▶ _Source text_:

This is the third of a three part guest post series. In this post, we take a look at a proposed personnel model for O1-O4 Cryptologic Warfare Officers.

      We previously discussed the conflict between a specialist and generalist, ending with the idea of a “Generalizing Specialist” or “T” shaped employee who is able to maintain a depth of expertise in a specific field while developing breadth of general knowledge to collaborate across other disciplines. ( 1) We also discussed the call from the Cryptologic Community Foundational Principles for Cryptologic Warfare Officers to develop “deep, specialized expertise across our core skills.” (2) I offer that a U.S. Navy Cryptologic Warfare Officer should not merely follow the T shape model we previously discussed, but rather evolve further into what I call a Pi ( ) shaped Officer. A graphical representation is included below.

Figure 1: T and Pi Shaped Employee/Officer

This Pi-shaped Officer model builds on the concept of the T shaped employee, but with two vertical legs of specialization, one in a core competency and the other in leadership, while maintaining the horizontal line of breadth of expertise across the other core competencies as well as the various Navy platforms and domains. It would be easy to suggest that all Officers should be leaders, so this second leg is irrelevant.

However, from my experience, unless an expectation or requirement is clearly articulated, it will not be fully met. The final result is a team of these Pi shaped officers, which will allow, as Buxton stated earlier, “their cross bars (horizontal) overlap due to their common language and breadth, while their combined pillars (vertical) span numerous areas of expertise, covering the domain of any problem you are addressing.” (3) Using this construct, Junior Officers will grow into senior Pi-shaped Officers, ready to face all the problems in the converged warfighting domains of the Electromagnetic Spectrum (EMS) and Cyberspace.

The Cryptologic Warfare Officer community is unique, and fortunate, that it is able to hand-select the Officers that are gained or hired annually. Applicants are screened and Officer Candidates are selected based on a proven specialty from academic and/or previous job experience in a technical Science Technology Engineering and Math (STEM) field. As such, they join the community from day one, already with a short vertical leg of specialization. While this specialization is normally not in a specific field of CSO, EW, or SIGINT, it is a STEM specialization that is foundational to one of those core competencies.

Figure 2: Cryptologic Warfare Officer at Accession (ENS/O1)

Once the new Cryptologic Warfare Officer is hired, they enter into initial training, consisting of a Cryptologic Warfare Officer Basic Course and a broader Information Warfare Community introduction course. These training courses develop breadth across the Core Competencies and lead into the Cryptologic Warfare Officer’s first assignment. In addition, new Cryptologic Warfare Officers receive leadership training during these basic courses to prepare them for their pending role as a Division Officer upon their first assignment. The resultant shape of a Cryptologic Warfare Officer as they enter into their first operational assignment has two vertical lines and a horizontal line in various stages of growth, but is far from the Pi shaped Officer they will grow into.

 

Figure 3: Cryptologic Warfare Officer upon Initial Training Completion (ENS/O1 ~6 months)

▶ _Complete the following_:
[a] Render this sentence from the post in Spanish: "It would be easy to suggest that all Officers should be leaders, so this second leg is irrelevant."
[b] Reproduce word for word the stretch of the post that begins with the words "Figure 1: T" and ends with "leg is irrelevant.".
The data that comes next is separate from the post and unrelated to it.

▶ _Collected material_:
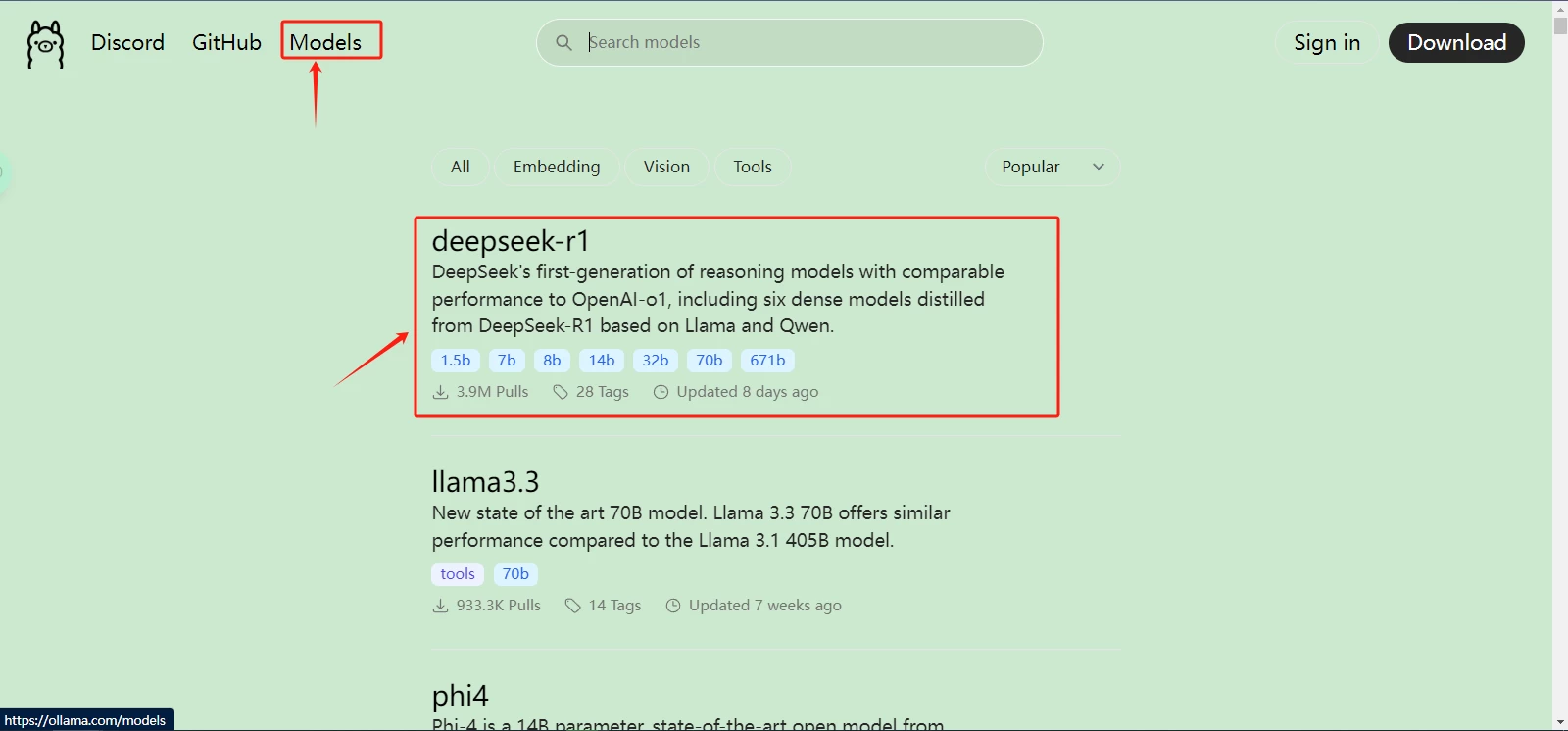The image size is (1568, 731).
Task: Select the All filter pill
Action: coord(460,167)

▶ _The results_:
[a] Sería fácil sugerir que todos los oficiales deberían ser líderes, por lo que esta segunda pata es irrelevante.

[b]
Figure 1: T and Pi Shaped Employee/Officer

This Pi-shaped Officer model builds on the concept of the T shaped employee, but with two vertical legs of specialization, one in a core competency and the other in leadership, while maintaining the horizontal line of breadth of expertise across the other core competencies as well as the various Navy platforms and domains. It would be easy to suggest that all Officers should be leaders, so this second leg is irrelevant.